-- START Article --

Here's an image showing off the amount of cards I made for each class. As you can see, Neutral had the overwhelming majority, but that makes sense since it's the most applicable "class" in that it can be used by any class. As for the actual classes, I made a ton of Shaman cards, which is to be expected since its my favorite class. What's surprising to me is how many Rogue cards I made since I don't really have any sort of affinity for that class at all. In fact I would even say that it's among my less enjoyed classes to play. But I guess creating cards for a class is different than actually playing it! Oh, and as expected, I made less cards for Hunter than any other class, and that's simply because I feel like Hunter is fairly one dimensional in its identity outside of a few interesting archetypes. But that's just me!




As far as rarities go, there's not a whole lot to unpack asides from how I made more Legendary cards than Common cards. I think that's because a good Common card is more difficult to design than a good Legendary in my opinion, since Common cards have to be very simple and easy to understand while trying to be as interesting as possible. Legendary cards can be as crazy as possible so long as they're more or less balanced because hey - it's a Legendary!

-- END Article --
-- START Given records --

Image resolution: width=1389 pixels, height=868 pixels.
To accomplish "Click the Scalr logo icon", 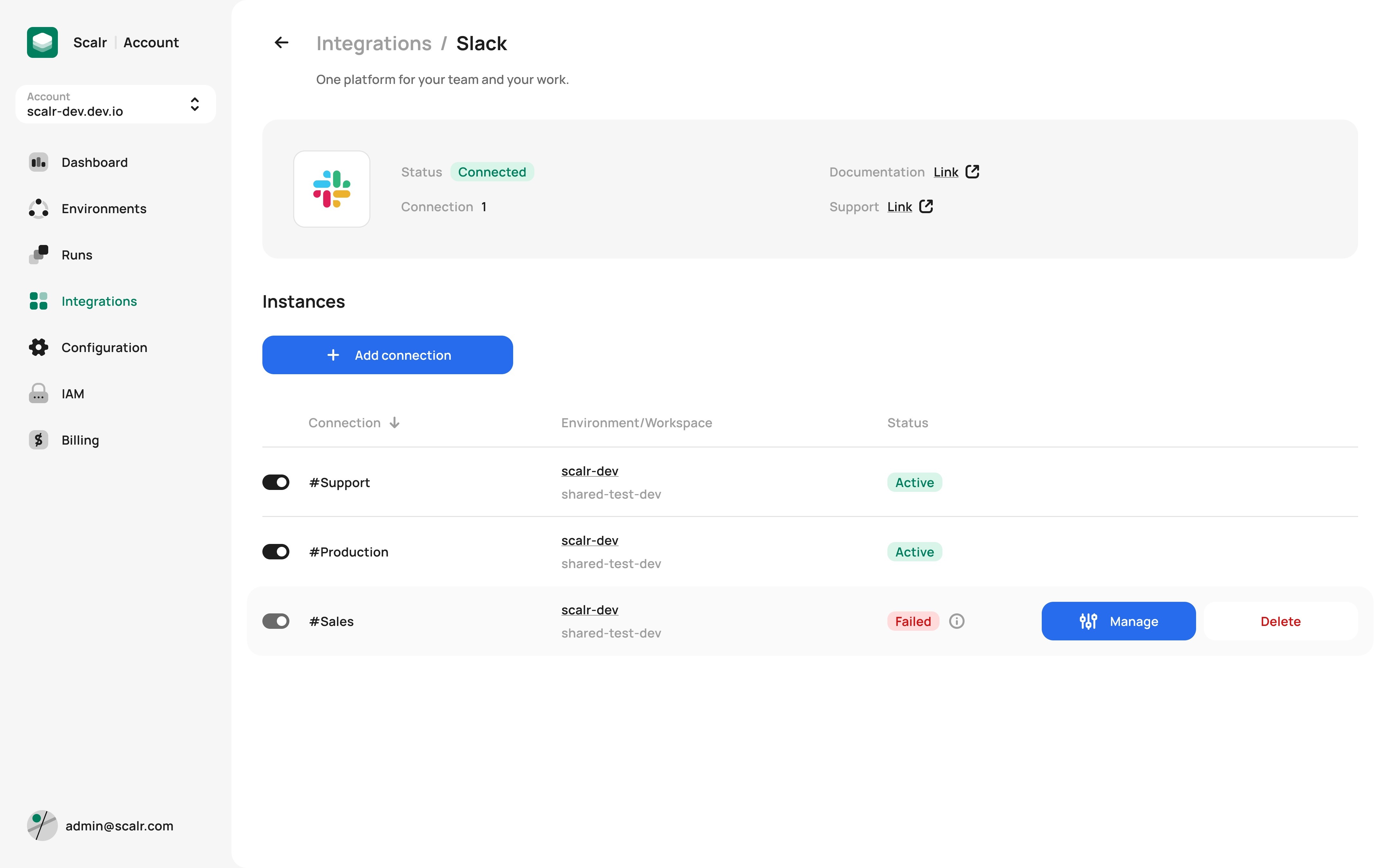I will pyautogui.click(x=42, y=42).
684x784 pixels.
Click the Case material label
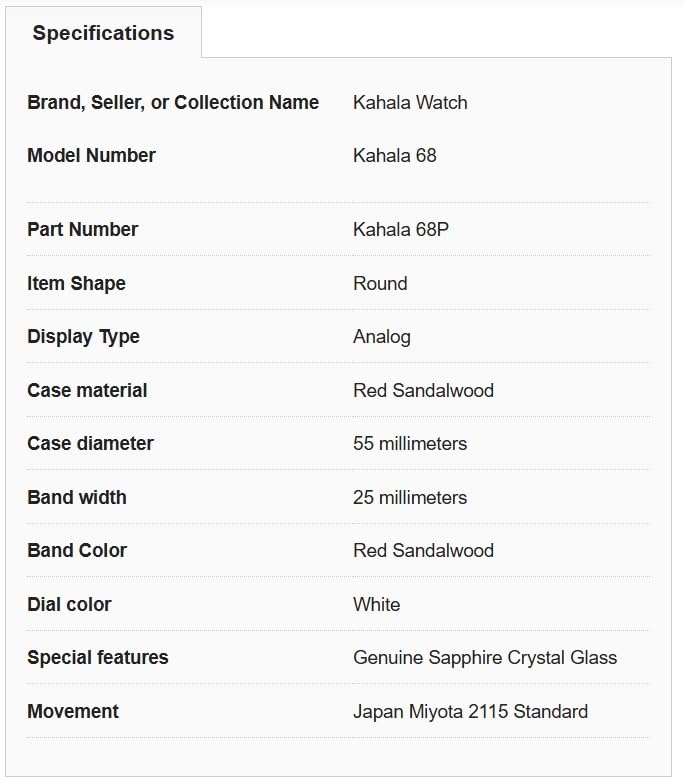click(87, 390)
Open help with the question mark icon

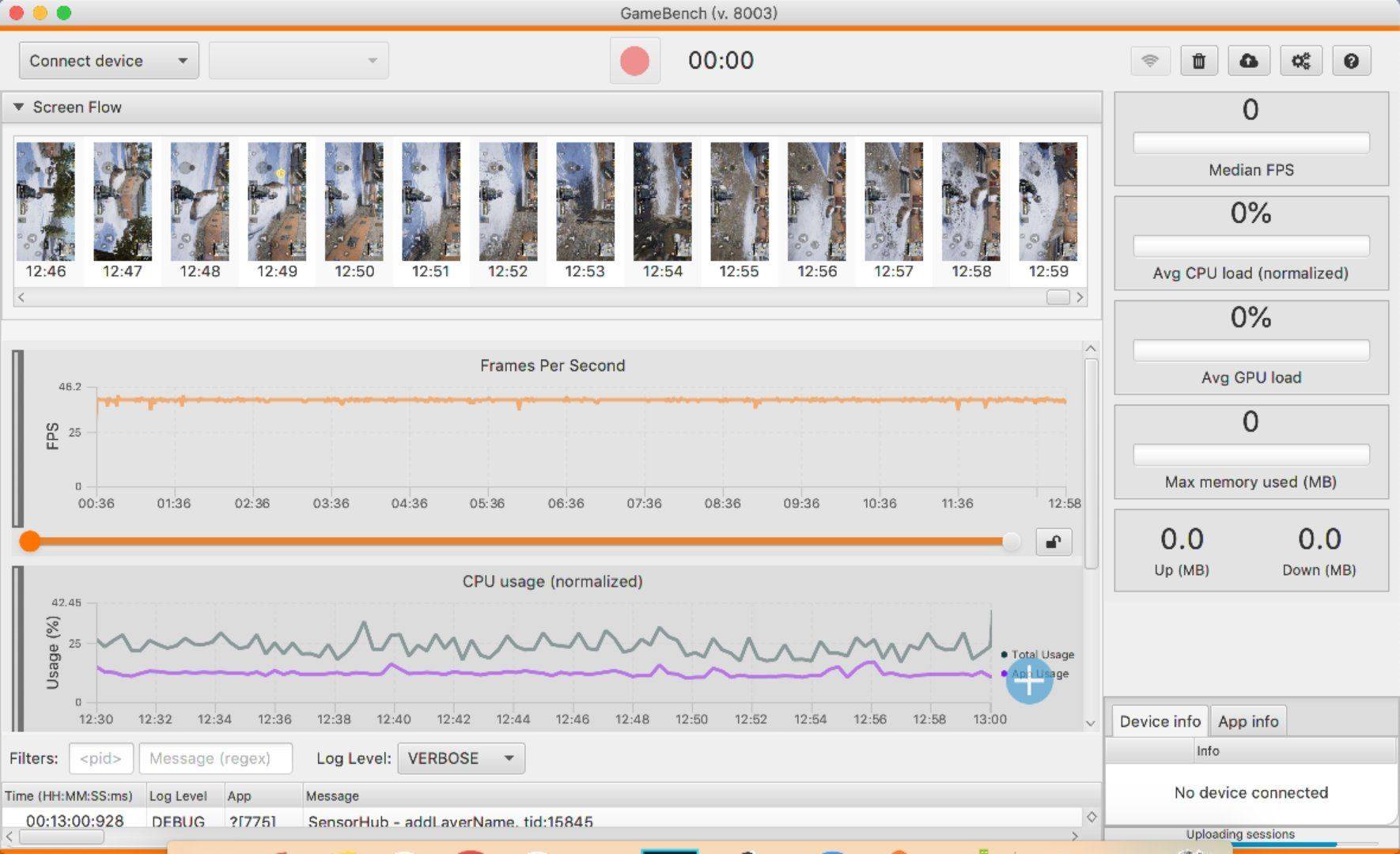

-- END Given records --

List of tasks:
a) In the post about designing cards, which class did the writer make the fewest cards for?
b) Return everything from "Here's an image" down to "that's just me!" in the post about designing cards.

Solutions for each task:
a) Hunter

b)
Here's an image showing off the amount of cards I made for each class. As you can see, Neutral had the overwhelming majority, but that makes sense since it's the most applicable "class" in that it can be used by any class. As for the actual classes, I made a ton of Shaman cards, which is to be expected since its my favorite class. What's surprising to me is how many Rogue cards I made since I don't really have any sort of affinity for that class at all. In fact I would even say that it's among my less enjoyed classes to play. But I guess creating cards for a class is different than actually playing it! Oh, and as expected, I made less cards for Hunter than any other class, and that's simply because I feel like Hunter is fairly one dimensional in its identity outside of a few interesting archetypes. But that's just me!